◆ **To do**
What follows is a set of records; repeat all of them exactly.

◆ **Excerpted data**

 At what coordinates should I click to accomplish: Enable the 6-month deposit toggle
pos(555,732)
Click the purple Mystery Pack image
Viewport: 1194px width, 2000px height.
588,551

◆ **Result**
 At what coordinates should I click to accomplish: Enable the 6-month deposit toggle
pos(555,732)
Click the purple Mystery Pack image
Viewport: 1194px width, 2000px height.
588,551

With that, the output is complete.